Der große Knall: Die Briten haben knapp für "Leave" gestimmt. Foto: dts Nachrichtenagentur [1]

Der große Knall: Die Briten haben knapp für „Leave“ gestimmt.
Foto: dts Nachrichtenagentur

Die Entscheidung der Briten, aus der EU auszutreten, hat quer durch nahezu alle Parteien Bedauern ausgelöst.

In Mainz äußerten sich als erste Ministerpräsidentin Malu Dreyer und Wirtschaftsminister Volker Wissing zum Ausgang des Referendums auf der Insel [2].

„Die Entscheidung der britischen Bevölkerung bedauern wir außerordentlich. Der Austritt des Vereinigten Königreichs wird ein großer Verlust für ganz Europa sein. Dennoch ist der Ausgang des Referendums als Ergebnis einer demokratischen Abstimmung natürlich zu akzeptieren“, so Dreyer und Wissing.

Die Bürger des Vereinigten Königreichs haben mit knapper Mehrheit im gestrigen Referendum den Austritt des Landes aus der EU beschlossen. Der EU-Vertrag eröffnet nun die Möglichkeit, ein Abkommen zwischen der EU und dem Vereinigten Königreich über ihre zukünftigen Beziehungen auszuhandeln.“

„Es gilt nun, das Beste aus der schwierigen Situation zu machen.
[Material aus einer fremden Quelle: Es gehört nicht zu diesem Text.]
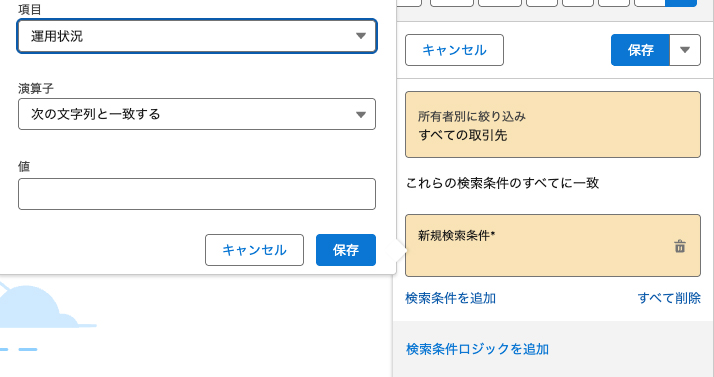
Task: Cancel filter changes with the panel キャンセル button
Action: 454,50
Die Wirtschaft und die Bürger brauchen vernünftige und klare Regelungen für die zukünftigen Beziehungen der europäischen Staaten und des Vereinigten Königreichs. Europa sollte den Austritt zum Anlass nehmen, Perspektiven für die Zukunft der Europäischen Union zu entwickeln und sich zu vergegenwärtigen, wie wichtig ein vereintes Europa ist.
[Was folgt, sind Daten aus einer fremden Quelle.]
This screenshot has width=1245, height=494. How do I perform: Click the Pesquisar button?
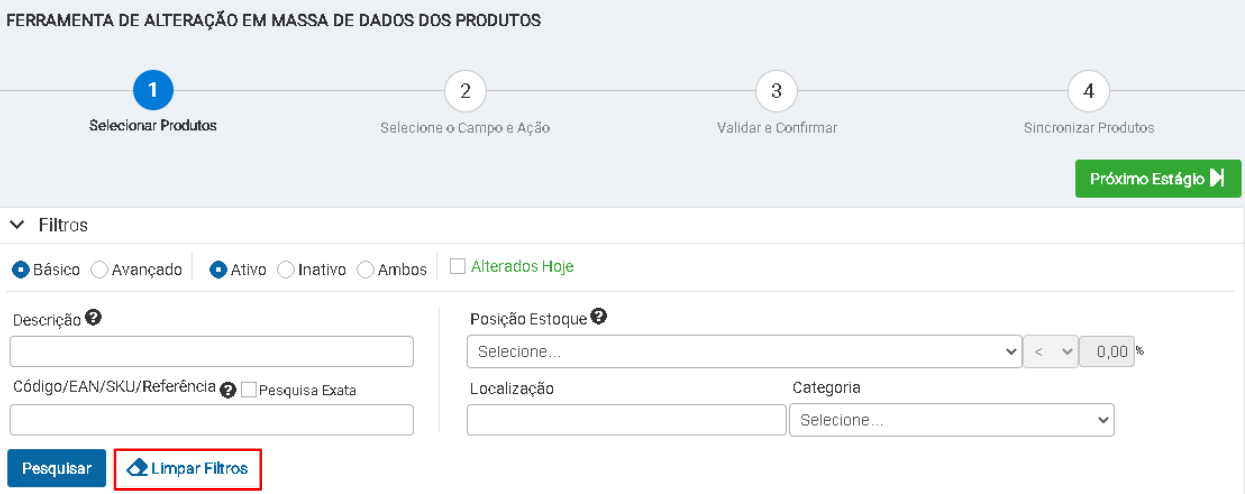pyautogui.click(x=57, y=468)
Nur gemeinsam können wir den aktuellen und zukünftigen Herausforderungen begegnen“, so Ministerpräsidentin Malu Dreyer.

Wirtschaftsminister Wissing sprach von gravierenden Auswirkungen auf die rheinland-pfälzische Wirtschaft, die sich in ihrem Ausmaß kaum erfassen ließen. „Die Landesregierung wird alles tun, die Wirtschaft bei der Bewältigung möglicher Folgen zu unterstützen“, kündigte Wissing an.

Julia Klöckner: „Europa muss bürgernäher werden, mehr Emotion, weniger Technokratie“

Die CDU-Landeschefin in Rheinland-Pfalz und stellvertretende CDU-Bundesvorsitzende, Julia Klöckner, sagt, Europa müsse wieder mehr das Lebensgefühl der Menschen ansprechen, weniger die Börsen und Wirtschaftswissenschaftler.

„Das ist ein Erdbeben und ein schwarzer Tag für die europäische Idee. Bis zuletzt haben wir gehofft, dass Großbritannien Mitglied der EU bleibt. Aber die Briten haben mehrheitlich, wenn auch knapp, anders entschieden. Es scheint, als habe die Entscheidung das Land gespalten. Nicht Zeigefinger oder Beschimpfungen sind jetzt gefragt, sondern das Votum gilt es, zu respektieren, so enttäuschend es auch ist.

Bei aller Enttäuschung gelte es nun, die Lehren daraus zu ziehen und nach vorne zu schauen. Es sei nicht das Ende der EU, aber eine Zäsur.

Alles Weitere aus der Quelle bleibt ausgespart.